TEXT PROVIDED
• • • • • • •

On we go into the year… Fall is moving quickly along in spite of a long, uneventful Sunday. I’m grateful for the down time, cuz things will be back up and running full speed soon enough.

The House Cafe

It was a time in which I learned an awful lot, and it seemed everything was happening all at once. It was a time which, while an important chapter in the course of my life, would not be one I’d ever care to repeat. I had three things weighing heavy on my heart: first was my son. Each day I’d drop off my special-needs, vision-impaired son at daycare and would remain in a state of low-grade guilt and discomfort all day as a result. I would rather have been with him, but it just wasn’t possible as now I had a new full-time job, item number two on the list…. I was the owner and manager of The House Cafe. While more my husband’s dream than mine, he already had a full-time job, so this role became mine. Truly, it was no mere coffee shop, rather it was a restaurant and a nightclub. Live music six days a week, a liquor license, food to order, store, inventory and prepare – and college-aged employees to get most of it done. And then there was item number three: my marriage. A union of over twenty years that was fast dissolving into thin air right before my eyes. It was profoundly frightening, Each day I felt as if I were walking through a horrible, waking dream, yet I had absolutely no time to deal with it. I was so busy, in fact, that most times I told myself it was just the stress of the job; things were just temporarily off course. One day things would be back the way they’d been. That’s what I had to tell myself in order to get though. I had left my familiar and beloved life behind in Evanston and had hit the ground in Dekalb running at breakneck speed, but it was still my greatest hope that a peaceful family life lay somewhere ahead.

• • • • • • •

DATA LINES
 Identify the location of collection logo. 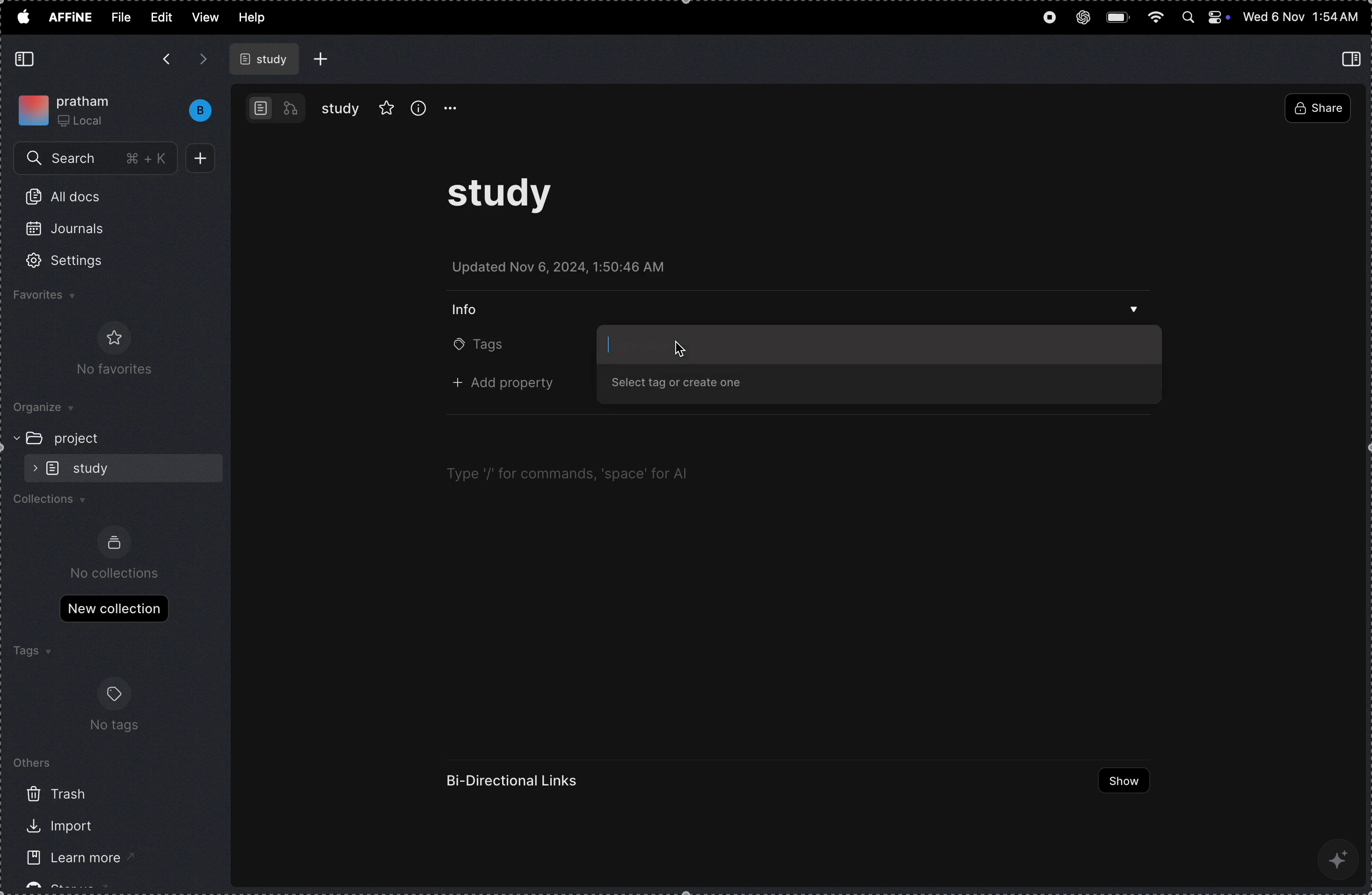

• • • • • • •

GIVEN EXERCISE A
According to the House Cafe text, how many days a week did the cafe offer live music?
GIVEN EXERCISE B
In the House Cafe text, why did the role of owner and manager fall to the narrator? Answer in one to three sentences.
GIVEN EXERCISE C
Rewrite the part of the House Cafe text that opens with the words containing "On we go into" and closes with "speed soon enough.", swapping "Sunday" for "Saturday".
The data above is separate from the House Cafe text.

TASK RESULT A
Six days a week.

TASK RESULT B
The cafe was more the narrator's husband's dream, but he already had a full-time job. That left the narrator to take on the role.

TASK RESULT C
On we go into the year… Fall is moving quickly along in spite of a long, uneventful Saturday. I’m grateful for the down time, cuz things will be back up and running full speed soon enough.